Rizal Without the Overcoat
- Cover image from 2003 Expanded Edition.
- Language: English
- Subject: Jose Rizal Philippine history
- Publisher: Anvil Publishing Inc.
- Publication date: 1990
- Publication place: Philippines
- Pages: 160
- Awards: National Book Award for Essay NBDB Book Award for Essay
- ISBN: 9789712700439
- OCLC: 645936444

= Rizal Without the Overcoat =

1990 book by Ambeth Ocampo

Rizal Without the Overcoat is a book by Filipino writer Ambeth Ocampo, adapted from his "Looking Back" column in the Philippine Daily Globe from October 1987 to July 1990. These writings were attempts to "translate" José Rizal and his historical context so that he could be better understood by a new generation—to present "a "new" Rizal that had been obscured by school and myth."

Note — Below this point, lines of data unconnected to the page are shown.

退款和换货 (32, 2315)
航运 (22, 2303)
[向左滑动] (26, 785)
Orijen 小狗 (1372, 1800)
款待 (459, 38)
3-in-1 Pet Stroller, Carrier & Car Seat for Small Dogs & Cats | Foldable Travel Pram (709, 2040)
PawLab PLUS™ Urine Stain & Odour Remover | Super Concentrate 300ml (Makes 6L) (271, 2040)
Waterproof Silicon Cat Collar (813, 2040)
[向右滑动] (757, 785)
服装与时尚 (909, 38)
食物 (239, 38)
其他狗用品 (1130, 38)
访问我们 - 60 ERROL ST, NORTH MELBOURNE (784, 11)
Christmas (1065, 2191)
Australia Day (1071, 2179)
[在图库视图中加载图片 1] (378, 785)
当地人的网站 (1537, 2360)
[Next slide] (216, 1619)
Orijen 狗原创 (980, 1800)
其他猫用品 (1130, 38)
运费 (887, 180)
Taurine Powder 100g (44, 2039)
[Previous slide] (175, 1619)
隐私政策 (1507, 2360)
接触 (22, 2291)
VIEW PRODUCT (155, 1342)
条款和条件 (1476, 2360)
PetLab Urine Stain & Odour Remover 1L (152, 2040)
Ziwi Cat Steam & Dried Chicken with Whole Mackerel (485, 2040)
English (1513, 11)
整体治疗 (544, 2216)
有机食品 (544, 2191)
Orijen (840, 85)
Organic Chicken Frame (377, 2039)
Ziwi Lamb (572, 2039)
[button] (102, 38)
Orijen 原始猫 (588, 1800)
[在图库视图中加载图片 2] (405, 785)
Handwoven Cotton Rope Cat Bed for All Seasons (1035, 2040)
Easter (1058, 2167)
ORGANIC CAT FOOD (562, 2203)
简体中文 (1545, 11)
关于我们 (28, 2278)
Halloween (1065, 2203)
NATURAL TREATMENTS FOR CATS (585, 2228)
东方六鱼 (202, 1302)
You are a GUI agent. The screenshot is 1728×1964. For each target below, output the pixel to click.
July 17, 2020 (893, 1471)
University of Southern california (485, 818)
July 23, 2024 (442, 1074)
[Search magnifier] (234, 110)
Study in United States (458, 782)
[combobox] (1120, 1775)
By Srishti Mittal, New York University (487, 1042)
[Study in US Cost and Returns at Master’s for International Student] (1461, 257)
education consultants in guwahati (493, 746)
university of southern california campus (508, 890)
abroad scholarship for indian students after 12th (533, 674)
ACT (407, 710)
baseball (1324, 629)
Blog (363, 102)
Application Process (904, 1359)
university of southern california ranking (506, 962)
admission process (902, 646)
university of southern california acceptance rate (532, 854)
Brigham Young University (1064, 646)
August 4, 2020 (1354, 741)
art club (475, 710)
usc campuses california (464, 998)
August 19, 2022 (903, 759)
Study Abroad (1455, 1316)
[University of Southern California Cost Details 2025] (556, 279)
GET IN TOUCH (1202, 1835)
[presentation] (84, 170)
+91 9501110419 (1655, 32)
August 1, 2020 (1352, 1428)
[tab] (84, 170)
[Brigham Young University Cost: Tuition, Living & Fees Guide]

In 1999, an expanded edition of the book was published to which was added an award-winning series of commentary on Rizal which Ocampo had written. His column by then had moved to the Philippine Daily Inquirer. The book is frequently used as a reference for college courses on the Life and Works of José Rizal, which is mandated by law (Republic Act 1425) as a required course for all college students. It won the 1990 National Book Award for the Essay. Although it garnered immense popularity, the book is criticized for its lack of conceptual and analytic contribution to the larger debate in Philippine historiography.